Take the records below and copy them exactly.

Material supplied:
--*--

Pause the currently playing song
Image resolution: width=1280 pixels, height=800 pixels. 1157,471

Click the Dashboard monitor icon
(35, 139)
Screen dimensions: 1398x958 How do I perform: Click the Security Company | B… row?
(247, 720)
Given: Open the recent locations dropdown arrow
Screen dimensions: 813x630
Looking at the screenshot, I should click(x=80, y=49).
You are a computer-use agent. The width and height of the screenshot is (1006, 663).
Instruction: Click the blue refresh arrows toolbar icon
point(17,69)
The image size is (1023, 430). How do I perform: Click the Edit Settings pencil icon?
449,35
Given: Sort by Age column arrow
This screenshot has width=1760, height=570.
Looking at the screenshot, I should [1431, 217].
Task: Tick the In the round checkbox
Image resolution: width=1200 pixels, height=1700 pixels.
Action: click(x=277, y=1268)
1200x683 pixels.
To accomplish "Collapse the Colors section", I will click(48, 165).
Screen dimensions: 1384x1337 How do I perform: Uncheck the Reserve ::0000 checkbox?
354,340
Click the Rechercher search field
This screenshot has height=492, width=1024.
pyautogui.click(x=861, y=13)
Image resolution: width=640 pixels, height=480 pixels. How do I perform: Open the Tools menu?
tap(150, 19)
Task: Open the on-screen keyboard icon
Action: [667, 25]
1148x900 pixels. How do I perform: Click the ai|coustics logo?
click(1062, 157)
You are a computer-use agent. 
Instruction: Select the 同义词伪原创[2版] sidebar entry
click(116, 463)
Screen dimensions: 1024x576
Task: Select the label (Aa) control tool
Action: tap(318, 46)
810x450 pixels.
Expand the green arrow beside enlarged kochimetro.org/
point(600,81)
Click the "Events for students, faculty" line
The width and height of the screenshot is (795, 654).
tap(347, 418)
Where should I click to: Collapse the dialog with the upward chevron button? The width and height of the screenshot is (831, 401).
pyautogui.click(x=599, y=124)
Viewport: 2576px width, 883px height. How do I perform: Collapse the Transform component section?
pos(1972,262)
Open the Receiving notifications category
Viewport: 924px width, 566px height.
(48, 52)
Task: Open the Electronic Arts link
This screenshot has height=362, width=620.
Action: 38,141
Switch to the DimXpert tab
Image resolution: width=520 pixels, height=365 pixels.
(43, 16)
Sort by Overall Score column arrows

--*--

Final answer:
Pause the currently playing song
Image resolution: width=1280 pixels, height=800 pixels. 1157,471

Click the Dashboard monitor icon
(35, 139)
Screen dimensions: 1398x958 How do I perform: Click the Security Company | B… row?
(247, 720)
Given: Open the recent locations dropdown arrow
Screen dimensions: 813x630
Looking at the screenshot, I should click(x=80, y=49).
You are a computer-use agent. The width and height of the screenshot is (1006, 663).
Instruction: Click the blue refresh arrows toolbar icon
point(17,69)
The image size is (1023, 430). How do I perform: Click the Edit Settings pencil icon?
449,35
Given: Sort by Age column arrow
This screenshot has width=1760, height=570.
Looking at the screenshot, I should [1431, 217].
Task: Tick the In the round checkbox
Image resolution: width=1200 pixels, height=1700 pixels.
Action: click(x=277, y=1268)
1200x683 pixels.
To accomplish "Collapse the Colors section", I will click(48, 165).
Screen dimensions: 1384x1337 How do I perform: Uncheck the Reserve ::0000 checkbox?
354,340
Click the Rechercher search field
This screenshot has height=492, width=1024.
pyautogui.click(x=861, y=13)
Image resolution: width=640 pixels, height=480 pixels. How do I perform: Open the Tools menu?
tap(150, 19)
Task: Open the on-screen keyboard icon
Action: [667, 25]
1148x900 pixels. How do I perform: Click the ai|coustics logo?
click(1062, 157)
You are a computer-use agent. 
Instruction: Select the 同义词伪原创[2版] sidebar entry
click(116, 463)
Screen dimensions: 1024x576
Task: Select the label (Aa) control tool
Action: tap(318, 46)
810x450 pixels.
Expand the green arrow beside enlarged kochimetro.org/
point(600,81)
Click the "Events for students, faculty" line
The width and height of the screenshot is (795, 654).
tap(347, 418)
Where should I click to: Collapse the dialog with the upward chevron button? The width and height of the screenshot is (831, 401).
pyautogui.click(x=599, y=124)
Viewport: 2576px width, 883px height. How do I perform: Collapse the Transform component section?
pos(1972,262)
Open the Receiving notifications category
Viewport: 924px width, 566px height.
(48, 52)
Task: Open the Electronic Arts link
This screenshot has height=362, width=620.
Action: 38,141
Switch to the DimXpert tab
Image resolution: width=520 pixels, height=365 pixels.
(43, 16)
Sort by Overall Score column arrows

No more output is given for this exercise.